Per Vivian Maier fotografare era questo. Il sollievo costante dalle fatiche quotidiane. Forse la medicina contro tutto quello che le era andato storto nella vita.

Un corpo per niente aggraziato. Una famiglia che la lascia troppo presto sola. Un carattere ruvido con qualche aggressività di troppo. Ogni volta che vedo la sua lucida tristezza nei magnifici autoritratti, selfie scattati più di 60 anni fa sfruttando le vetrine delle grandi avenue americane o lo specchio della sua stanza spoglia, provo per lei un'istintiva commozione.

Vivian è il personaggio più misterioso della fotografia contemporanea e il documentario che racconta la sua vita mi ha catturato come un thriller (si intitola Alla ricerca di Vivian Maier se volete andare a vederlo al cinema).

Racconta come per tutti lei fosse solo una baby sitter un po' eccentrica e solitaria che accudiva ragazzini benestanti di Chicago e New York. Una specie di Mary Poppins che si nascondeva sotto buffi cappelli, portava camicie da uomo e non usciva mai di casa senza la macchina fotografica al collo.

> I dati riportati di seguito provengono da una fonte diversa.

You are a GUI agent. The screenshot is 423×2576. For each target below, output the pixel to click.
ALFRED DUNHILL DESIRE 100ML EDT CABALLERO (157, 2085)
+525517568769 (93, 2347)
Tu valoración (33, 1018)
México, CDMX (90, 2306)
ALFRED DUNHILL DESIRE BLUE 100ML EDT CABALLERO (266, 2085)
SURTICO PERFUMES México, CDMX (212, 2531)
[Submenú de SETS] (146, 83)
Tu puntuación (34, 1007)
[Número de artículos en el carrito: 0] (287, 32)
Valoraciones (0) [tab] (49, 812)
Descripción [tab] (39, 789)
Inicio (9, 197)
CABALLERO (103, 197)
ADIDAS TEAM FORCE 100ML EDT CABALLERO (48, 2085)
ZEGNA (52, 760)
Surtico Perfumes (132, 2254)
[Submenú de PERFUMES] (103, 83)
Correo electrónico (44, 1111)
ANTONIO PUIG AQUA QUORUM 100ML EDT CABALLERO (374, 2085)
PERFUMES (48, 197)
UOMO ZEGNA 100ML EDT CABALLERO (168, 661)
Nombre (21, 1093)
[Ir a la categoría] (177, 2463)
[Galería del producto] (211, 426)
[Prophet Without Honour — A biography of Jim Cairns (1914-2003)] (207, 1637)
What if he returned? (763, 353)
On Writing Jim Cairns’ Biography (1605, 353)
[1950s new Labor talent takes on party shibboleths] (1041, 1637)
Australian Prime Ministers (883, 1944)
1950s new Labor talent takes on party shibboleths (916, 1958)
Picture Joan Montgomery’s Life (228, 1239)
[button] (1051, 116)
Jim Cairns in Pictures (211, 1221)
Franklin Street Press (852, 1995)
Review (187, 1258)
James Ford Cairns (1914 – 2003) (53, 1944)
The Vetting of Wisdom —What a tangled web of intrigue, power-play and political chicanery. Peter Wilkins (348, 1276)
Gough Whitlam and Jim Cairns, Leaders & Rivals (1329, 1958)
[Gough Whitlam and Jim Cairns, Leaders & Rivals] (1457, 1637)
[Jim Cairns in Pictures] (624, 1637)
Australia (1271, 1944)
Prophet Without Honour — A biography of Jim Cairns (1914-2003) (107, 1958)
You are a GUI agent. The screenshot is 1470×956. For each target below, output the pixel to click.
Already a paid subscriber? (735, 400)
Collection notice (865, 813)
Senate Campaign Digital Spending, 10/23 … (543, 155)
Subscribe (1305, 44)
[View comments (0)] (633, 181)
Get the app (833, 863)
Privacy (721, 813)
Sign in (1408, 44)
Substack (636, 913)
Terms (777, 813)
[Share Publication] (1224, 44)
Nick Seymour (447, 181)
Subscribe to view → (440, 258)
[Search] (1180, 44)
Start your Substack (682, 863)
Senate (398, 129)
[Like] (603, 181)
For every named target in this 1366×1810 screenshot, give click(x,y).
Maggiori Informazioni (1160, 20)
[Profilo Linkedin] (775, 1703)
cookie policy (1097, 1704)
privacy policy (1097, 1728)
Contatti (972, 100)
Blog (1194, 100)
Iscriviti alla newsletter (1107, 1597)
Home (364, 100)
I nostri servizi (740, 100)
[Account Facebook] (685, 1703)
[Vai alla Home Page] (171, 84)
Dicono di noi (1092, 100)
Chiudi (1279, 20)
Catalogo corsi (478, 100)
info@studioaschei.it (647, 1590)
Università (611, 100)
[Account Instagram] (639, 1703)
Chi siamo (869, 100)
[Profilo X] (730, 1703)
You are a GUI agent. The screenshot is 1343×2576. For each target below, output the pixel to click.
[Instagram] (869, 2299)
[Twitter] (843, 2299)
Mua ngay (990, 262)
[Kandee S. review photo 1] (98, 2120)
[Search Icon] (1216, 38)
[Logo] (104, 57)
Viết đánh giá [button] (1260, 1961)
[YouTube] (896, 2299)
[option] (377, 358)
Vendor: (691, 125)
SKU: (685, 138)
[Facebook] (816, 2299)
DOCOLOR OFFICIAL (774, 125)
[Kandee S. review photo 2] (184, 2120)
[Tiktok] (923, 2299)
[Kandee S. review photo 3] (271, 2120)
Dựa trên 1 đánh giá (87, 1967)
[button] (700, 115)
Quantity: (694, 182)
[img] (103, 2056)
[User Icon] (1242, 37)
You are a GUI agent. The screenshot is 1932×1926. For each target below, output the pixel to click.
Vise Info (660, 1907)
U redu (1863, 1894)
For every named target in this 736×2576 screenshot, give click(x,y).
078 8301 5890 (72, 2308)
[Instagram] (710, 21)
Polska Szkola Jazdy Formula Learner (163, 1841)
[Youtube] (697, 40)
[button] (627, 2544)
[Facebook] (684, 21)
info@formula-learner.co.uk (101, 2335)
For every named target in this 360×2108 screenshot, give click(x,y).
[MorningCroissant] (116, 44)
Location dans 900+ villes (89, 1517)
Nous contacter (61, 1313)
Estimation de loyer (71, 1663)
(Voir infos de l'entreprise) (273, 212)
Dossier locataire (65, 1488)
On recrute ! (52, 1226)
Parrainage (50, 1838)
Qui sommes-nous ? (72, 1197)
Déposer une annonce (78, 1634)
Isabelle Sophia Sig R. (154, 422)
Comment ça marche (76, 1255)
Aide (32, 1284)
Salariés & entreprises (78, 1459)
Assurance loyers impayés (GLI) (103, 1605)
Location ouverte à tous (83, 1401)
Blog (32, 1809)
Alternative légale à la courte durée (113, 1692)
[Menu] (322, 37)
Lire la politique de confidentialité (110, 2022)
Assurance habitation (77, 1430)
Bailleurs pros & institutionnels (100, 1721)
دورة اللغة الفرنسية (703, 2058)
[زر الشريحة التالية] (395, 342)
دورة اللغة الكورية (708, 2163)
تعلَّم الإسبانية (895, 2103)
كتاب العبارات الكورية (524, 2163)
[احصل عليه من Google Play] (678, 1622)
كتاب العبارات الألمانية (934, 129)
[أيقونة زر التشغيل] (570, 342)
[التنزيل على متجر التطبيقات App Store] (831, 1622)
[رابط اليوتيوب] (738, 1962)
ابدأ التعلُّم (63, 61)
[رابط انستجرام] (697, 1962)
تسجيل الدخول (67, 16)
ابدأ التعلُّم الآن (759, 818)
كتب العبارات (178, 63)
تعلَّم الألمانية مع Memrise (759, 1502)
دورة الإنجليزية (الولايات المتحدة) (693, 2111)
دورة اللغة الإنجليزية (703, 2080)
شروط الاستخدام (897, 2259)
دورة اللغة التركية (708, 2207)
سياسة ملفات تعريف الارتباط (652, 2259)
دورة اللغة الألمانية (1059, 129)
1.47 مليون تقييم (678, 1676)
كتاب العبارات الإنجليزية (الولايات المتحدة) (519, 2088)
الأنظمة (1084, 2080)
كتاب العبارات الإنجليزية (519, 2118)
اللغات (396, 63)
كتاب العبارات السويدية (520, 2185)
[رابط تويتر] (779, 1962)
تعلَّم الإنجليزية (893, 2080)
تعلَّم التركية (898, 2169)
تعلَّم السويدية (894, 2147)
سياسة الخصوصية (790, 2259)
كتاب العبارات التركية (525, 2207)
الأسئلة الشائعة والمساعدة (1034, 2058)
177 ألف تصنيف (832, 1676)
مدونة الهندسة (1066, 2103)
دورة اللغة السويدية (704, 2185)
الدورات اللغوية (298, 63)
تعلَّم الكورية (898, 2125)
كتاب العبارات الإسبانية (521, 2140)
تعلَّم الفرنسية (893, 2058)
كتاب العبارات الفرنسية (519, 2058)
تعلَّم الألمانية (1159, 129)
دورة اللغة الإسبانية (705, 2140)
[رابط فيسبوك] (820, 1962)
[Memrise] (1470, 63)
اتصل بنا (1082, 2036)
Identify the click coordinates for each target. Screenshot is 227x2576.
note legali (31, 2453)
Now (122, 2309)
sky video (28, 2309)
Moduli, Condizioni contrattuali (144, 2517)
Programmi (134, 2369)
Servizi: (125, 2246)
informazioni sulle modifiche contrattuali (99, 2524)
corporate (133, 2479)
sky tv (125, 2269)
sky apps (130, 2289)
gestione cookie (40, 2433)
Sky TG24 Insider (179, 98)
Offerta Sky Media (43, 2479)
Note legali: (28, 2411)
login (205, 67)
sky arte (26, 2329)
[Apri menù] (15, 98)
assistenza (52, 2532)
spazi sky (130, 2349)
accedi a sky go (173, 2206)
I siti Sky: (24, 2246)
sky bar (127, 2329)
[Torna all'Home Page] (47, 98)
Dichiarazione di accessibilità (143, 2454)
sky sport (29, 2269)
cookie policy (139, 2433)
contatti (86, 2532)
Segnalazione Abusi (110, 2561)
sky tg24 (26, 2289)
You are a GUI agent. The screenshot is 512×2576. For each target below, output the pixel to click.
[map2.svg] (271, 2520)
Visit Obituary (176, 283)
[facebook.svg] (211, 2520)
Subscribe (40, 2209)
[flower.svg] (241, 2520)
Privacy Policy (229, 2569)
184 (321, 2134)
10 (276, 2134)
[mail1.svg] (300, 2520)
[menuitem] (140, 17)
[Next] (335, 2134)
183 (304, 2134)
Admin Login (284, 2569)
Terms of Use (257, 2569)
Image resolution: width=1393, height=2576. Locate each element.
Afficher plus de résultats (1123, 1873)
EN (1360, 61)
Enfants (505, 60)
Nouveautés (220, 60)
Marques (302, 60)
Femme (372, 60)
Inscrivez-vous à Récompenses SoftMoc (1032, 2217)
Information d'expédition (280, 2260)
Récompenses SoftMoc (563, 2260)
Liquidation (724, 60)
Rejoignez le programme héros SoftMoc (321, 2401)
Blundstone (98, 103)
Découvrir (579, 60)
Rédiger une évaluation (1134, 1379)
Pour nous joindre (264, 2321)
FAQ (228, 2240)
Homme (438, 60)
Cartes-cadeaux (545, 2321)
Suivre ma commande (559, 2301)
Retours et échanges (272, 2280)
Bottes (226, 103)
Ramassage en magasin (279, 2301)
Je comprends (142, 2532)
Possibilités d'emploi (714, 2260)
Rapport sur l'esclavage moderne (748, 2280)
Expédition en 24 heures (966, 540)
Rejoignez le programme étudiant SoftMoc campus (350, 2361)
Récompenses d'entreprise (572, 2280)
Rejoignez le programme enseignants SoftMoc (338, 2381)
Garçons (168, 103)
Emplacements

I suoi unici amori erano misteriosi scatoloni e valigie con cui traslocava da un datore di lavoro al successivo. Amava giocare con i bambini ma era capace di trascinarseli anche nei sobborghi più pericolosi della città pur di poter scattare qualche foto in più.

Fotografava sempre, continuamente, fotografava per sé. Era la sua terapia, il suo giardino segreto. Nessuno doveva vedere quelle incredibili immagini. E nessuno le ha viste finché lei è stata in vita. 100000 negativi che sarebbero finiti in discarica se John Maloof, un giovane collezionista appassionato di mercatini delle pulci, non li avesse ripescati per caso.

Oggi Vivian viene paragonata a fotografi come Henry Cartier Bresson o Robert Frank. E negli Stati Uniti e in Europa la gente fa la fila a ogni sua mostra, pronta a emozionarsi davanti ai ritratti scattati per le strade delle metropoli americane. “Lei, così riservata, odierebbe tutto questo, non lo avrebbe mai permesso” racconta nel documentario chi la conosceva bene.

Ma se uno ha un talento così grande ha il diritto di tenerselo per sé? Di non voler mostrare al mondo la bellezza che sa creare? Me lo chiedo mentre guardo le gallery pubblicate da Maloof su www.vivianmaier.com. Voi cosa ne pensate?